De vraag is of het lichamelijk letsel van dusdanige aard is, dat het zonder medisch ingrijpen de dood ten
gevolge kan hebben. Dat is niet duidelijk. Men kan daarom twee kanten op redeneren. Kan het zwaar
lichamelijk letsel als zodanig de dood ten gevolge hebben dan doet het er niet toe dat de dood direct
veroorzaakt is door het ondeskundig medisch handelen.
Als het zwaar lichamelijk letsel als zodanig niet de dood ten gevolge kan hebben, dan ligt het anders en is het
vergezocht om, net zoals bij de gecompliceerde beenbreuken, de dood aan Bart toe te rekenen.
Afhankelijk van het beantwoorden van de causaliteitsvraag komt men tot de conclusie dat Bart al dan niet
strafbaar is.
4. De officier van justitie kan Frederik succesvol vervolgen voor dood door schuld (art. 307 Sr).
De eerste stap: artikel 307 Sr is een culpoos delict. Culpa omvat als componenten vermijdbaarheid (schending van
een zorgplicht gebaseerd op voorzienbaarheid) en verwijtbaarheid (Kelk, p. 198). Daarbij wordt uitgegaan van de
gemiddelde mens. Van een arts mag op grond van zijn beroep echter een grotere bedrevenheid worden verwacht
(Garantenstellung; vgl. Verpleegster, HR 19 februari 1963, NJ 1963, 512; Apothekersassistente, HR 14 november
2000, JOL 2000, 581). ).
Frederik is onzorgvuldig te werk gegaan door de wond niet te desinfecteren. Bovendien heeft hij de
daaropvolgende dagen de hechtingen ook niet gecontroleerd. Op zijn minst valt hem daarbij onzorgvuldigheid en
nalatigheid te verwijten (‘culpa’).
De volgende stap is: is de dood het gevolg van die onzorgvuldigheid/nalatigheid? Met andere woorden is er een
relevant strafrechtelijk verband tussen de onzorgvuldigheid/nalatigheid en de later ingetreden dood (‘causaal
verband’)?
Volgens de leer van de redelijke toerekening (zie ook antwoorden op vraag 2) gaat het er om of het onzorgvuldig
handelen van Frederik dusdanig is dat dit dodelijk kan zijn. Daarover lijkt weinig twijfel te bestaan. Door niet te
desinfecteren treedt de bloedvergiftiging op die dodelijk is. Er is (anders dan bij het antwoord op vraag 2) geen
extra complicatie van buitenaf die de dood bevorderd heeft.

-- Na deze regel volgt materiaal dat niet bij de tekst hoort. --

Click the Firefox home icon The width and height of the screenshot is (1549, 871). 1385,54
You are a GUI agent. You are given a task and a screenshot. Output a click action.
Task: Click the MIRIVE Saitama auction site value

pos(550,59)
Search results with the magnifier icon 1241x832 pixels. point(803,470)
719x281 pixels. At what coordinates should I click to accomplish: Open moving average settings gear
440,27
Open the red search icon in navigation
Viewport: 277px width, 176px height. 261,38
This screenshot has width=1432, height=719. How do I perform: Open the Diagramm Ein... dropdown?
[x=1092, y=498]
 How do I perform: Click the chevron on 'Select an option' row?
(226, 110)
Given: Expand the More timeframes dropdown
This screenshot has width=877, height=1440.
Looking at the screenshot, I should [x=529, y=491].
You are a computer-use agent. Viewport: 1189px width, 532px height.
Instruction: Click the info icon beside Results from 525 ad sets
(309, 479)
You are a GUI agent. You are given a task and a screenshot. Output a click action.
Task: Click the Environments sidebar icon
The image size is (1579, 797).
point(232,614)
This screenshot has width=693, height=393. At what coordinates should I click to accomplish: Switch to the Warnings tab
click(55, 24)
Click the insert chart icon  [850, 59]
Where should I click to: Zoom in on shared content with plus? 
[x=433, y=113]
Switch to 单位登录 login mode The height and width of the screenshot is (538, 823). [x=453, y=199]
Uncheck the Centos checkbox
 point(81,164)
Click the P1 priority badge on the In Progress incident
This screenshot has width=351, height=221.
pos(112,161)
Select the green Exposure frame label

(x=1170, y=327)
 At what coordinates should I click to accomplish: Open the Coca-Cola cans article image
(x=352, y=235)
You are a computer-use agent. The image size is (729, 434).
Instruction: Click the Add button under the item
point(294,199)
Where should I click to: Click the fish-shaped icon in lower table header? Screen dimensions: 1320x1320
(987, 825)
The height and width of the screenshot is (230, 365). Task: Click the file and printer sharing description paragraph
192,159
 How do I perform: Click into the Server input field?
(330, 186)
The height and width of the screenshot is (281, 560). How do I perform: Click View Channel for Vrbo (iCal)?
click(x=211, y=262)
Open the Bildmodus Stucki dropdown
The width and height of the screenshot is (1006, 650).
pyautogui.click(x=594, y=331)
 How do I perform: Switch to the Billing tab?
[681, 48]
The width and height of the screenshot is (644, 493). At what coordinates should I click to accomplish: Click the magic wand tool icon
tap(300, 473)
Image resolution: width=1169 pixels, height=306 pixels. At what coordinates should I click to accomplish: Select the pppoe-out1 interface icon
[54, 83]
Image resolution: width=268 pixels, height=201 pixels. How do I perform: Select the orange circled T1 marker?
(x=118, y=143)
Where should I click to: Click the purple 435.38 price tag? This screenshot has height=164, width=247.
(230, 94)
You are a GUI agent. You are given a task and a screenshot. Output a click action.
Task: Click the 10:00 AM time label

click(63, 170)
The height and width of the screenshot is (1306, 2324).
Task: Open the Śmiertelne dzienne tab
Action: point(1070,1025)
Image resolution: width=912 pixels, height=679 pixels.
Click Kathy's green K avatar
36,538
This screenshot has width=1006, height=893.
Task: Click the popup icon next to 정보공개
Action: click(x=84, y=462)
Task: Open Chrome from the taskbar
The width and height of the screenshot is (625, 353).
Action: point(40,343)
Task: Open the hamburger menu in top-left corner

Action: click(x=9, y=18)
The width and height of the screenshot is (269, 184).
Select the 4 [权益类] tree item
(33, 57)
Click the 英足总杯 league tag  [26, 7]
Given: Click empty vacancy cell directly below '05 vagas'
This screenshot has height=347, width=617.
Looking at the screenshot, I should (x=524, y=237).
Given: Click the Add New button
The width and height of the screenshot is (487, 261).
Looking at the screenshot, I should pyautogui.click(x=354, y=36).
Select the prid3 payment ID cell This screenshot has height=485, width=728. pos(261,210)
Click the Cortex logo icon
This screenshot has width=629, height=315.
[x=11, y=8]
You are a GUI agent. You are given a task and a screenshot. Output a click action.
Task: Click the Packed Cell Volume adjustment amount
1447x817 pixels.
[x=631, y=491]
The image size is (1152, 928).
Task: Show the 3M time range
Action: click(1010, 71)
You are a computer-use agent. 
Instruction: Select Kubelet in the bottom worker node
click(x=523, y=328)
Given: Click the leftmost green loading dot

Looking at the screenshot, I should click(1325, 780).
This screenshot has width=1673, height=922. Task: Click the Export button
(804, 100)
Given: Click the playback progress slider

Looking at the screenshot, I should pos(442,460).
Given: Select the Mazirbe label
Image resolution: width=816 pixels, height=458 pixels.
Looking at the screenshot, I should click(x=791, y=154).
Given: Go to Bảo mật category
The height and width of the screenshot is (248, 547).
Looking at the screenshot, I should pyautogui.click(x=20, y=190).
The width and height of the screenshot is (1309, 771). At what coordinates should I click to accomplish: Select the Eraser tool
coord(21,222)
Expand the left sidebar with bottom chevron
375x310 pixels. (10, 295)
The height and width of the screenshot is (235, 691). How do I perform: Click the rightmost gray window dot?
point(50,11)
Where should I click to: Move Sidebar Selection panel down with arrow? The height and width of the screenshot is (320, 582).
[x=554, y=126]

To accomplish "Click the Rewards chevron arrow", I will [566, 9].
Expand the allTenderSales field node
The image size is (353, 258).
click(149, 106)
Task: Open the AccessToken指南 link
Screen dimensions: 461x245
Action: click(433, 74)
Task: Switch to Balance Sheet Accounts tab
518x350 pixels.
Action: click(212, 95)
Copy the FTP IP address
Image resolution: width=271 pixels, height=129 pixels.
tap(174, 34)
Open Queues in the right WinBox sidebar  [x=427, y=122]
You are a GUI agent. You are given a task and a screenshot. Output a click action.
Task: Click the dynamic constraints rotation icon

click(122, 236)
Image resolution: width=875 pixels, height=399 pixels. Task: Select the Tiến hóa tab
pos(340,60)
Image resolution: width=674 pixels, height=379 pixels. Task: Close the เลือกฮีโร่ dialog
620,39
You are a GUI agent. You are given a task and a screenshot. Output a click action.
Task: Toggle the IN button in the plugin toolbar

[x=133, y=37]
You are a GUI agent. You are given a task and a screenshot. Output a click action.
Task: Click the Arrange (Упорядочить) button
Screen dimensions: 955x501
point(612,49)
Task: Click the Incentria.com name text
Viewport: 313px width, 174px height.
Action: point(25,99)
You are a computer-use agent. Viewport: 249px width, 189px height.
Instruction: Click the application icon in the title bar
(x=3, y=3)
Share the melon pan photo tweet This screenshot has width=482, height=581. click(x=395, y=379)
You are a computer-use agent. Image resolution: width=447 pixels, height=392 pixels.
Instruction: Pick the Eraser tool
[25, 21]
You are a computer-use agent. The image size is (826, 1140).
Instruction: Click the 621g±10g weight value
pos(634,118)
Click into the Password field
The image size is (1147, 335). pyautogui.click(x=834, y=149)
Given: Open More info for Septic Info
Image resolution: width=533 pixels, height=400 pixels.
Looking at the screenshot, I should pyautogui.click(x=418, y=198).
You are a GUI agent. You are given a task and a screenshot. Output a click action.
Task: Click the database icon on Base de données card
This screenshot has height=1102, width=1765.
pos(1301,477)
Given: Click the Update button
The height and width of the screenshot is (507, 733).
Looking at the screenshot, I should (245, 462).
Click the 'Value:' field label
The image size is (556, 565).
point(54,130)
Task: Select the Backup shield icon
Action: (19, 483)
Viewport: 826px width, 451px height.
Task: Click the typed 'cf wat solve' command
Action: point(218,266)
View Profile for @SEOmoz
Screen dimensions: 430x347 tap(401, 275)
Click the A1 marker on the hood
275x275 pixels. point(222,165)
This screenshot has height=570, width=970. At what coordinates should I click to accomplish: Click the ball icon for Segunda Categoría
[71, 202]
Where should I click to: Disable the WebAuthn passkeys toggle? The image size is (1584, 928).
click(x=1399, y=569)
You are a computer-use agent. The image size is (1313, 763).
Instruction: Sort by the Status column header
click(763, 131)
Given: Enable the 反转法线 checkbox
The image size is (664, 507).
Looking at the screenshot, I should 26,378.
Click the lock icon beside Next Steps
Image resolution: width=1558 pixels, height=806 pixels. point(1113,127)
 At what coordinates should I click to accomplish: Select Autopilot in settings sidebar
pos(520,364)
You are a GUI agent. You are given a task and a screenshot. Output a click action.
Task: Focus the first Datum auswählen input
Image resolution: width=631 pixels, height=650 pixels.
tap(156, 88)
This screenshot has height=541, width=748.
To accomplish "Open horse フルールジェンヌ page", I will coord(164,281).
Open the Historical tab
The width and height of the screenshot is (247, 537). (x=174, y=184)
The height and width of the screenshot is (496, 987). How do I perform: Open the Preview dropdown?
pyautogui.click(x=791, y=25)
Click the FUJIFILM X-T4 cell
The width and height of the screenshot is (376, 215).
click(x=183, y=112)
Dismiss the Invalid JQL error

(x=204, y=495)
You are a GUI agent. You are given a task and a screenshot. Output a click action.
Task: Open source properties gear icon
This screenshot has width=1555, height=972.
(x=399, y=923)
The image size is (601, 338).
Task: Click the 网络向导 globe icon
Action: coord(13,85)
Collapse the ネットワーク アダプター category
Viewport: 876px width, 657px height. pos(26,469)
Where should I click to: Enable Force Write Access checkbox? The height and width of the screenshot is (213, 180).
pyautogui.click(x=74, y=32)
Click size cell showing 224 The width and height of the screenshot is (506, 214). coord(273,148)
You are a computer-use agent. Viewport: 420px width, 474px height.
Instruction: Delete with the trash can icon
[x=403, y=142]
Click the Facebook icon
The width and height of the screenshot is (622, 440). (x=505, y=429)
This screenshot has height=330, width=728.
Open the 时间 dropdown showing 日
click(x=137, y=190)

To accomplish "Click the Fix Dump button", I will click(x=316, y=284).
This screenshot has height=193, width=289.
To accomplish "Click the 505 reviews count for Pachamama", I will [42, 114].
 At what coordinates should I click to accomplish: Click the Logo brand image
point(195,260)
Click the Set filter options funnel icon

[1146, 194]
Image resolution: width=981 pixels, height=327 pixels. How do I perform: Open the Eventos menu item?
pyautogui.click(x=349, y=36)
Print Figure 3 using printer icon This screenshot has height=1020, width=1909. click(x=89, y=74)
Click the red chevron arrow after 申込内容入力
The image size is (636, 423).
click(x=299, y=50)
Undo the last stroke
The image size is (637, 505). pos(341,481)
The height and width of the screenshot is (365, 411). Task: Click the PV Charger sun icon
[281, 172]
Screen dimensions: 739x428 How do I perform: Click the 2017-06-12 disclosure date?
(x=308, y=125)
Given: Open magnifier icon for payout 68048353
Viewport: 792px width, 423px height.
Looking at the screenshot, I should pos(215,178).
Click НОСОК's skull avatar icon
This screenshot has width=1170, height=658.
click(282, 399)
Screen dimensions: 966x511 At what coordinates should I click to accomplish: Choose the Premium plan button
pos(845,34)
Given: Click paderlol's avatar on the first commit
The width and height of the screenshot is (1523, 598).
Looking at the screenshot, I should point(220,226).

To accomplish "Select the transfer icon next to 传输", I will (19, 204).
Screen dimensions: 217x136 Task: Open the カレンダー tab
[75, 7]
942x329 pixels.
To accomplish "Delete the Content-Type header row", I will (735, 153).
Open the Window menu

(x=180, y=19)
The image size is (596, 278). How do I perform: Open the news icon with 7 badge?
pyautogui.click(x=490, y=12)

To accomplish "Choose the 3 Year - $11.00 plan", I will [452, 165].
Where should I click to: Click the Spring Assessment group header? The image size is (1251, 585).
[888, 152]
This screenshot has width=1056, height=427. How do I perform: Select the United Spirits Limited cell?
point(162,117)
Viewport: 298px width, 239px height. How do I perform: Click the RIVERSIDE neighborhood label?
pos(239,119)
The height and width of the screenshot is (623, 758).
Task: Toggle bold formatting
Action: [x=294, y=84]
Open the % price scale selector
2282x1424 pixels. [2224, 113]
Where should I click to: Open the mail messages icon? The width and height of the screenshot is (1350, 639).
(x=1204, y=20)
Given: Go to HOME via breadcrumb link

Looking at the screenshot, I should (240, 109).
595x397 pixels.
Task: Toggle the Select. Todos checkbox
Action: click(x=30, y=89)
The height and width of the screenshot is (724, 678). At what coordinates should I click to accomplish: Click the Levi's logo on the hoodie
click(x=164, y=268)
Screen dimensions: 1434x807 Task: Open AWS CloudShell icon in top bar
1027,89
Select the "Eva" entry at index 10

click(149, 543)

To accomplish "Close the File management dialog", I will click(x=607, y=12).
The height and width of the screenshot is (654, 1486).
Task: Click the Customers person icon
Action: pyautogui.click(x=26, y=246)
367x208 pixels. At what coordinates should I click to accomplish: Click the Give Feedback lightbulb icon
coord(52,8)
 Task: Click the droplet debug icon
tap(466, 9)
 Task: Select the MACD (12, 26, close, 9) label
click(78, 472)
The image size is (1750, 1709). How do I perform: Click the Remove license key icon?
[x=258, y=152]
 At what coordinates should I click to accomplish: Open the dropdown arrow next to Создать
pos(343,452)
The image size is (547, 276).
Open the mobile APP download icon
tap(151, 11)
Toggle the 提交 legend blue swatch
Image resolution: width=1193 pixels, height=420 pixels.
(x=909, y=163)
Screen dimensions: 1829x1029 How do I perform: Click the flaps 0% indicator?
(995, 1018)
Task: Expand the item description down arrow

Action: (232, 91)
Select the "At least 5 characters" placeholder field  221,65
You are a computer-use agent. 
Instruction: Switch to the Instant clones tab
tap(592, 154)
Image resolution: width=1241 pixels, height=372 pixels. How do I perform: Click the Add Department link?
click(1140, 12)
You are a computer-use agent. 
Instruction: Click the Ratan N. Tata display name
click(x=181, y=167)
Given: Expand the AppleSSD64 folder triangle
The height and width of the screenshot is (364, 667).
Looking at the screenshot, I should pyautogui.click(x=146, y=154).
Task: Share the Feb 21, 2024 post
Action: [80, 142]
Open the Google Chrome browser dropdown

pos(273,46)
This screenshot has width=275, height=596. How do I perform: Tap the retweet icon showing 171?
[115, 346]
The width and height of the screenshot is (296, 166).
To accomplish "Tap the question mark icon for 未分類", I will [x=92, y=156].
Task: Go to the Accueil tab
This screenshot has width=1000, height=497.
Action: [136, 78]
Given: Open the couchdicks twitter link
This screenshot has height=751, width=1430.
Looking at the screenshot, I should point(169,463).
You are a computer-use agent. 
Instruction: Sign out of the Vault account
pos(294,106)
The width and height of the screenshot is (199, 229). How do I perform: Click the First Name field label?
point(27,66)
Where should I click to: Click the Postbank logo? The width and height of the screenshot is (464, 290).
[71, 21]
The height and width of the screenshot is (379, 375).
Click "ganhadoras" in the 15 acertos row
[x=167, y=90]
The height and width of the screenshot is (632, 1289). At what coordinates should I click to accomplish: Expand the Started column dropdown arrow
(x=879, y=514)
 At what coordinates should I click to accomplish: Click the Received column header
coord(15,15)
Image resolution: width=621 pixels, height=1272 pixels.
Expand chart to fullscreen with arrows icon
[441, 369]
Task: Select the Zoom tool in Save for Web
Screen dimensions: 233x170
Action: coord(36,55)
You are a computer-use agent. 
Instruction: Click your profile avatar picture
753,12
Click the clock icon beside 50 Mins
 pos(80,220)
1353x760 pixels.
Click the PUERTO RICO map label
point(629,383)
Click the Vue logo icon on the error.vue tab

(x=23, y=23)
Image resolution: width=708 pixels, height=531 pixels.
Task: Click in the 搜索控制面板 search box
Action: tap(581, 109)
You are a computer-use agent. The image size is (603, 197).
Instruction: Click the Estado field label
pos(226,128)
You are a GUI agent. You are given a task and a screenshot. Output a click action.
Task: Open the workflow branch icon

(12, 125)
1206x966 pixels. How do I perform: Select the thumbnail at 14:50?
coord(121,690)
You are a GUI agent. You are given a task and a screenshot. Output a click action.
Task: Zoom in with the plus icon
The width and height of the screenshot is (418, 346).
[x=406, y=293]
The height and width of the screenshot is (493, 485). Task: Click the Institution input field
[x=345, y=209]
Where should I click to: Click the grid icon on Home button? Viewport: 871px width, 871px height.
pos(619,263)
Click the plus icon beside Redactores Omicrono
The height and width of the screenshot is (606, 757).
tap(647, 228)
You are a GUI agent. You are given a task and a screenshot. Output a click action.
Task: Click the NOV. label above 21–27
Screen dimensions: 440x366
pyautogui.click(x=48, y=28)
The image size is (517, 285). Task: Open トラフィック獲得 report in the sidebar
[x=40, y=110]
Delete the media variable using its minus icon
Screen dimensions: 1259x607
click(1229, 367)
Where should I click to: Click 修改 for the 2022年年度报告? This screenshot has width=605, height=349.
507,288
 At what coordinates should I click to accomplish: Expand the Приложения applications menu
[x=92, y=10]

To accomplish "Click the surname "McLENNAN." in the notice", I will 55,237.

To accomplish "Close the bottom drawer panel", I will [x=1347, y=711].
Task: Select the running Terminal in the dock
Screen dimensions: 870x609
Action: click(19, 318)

Men kan overwegen om doodslag (art. 287 Sr) ten laste te leggen, door te redeneren via ‘dolus in causa’ en
Garantenstellung. Door onder invloed van alcohol en bovendien onder slechte omstandigheden medisch in te
grijpen weet je als arts dat je ernstige fouten kunt maken die tot de dood kunnen leiden. Bovendien weet Frederik
dat, zeker als hij onder dergelijke omstandigheden medisch heeft gehandeld, controle meer dan noodzakelijk is.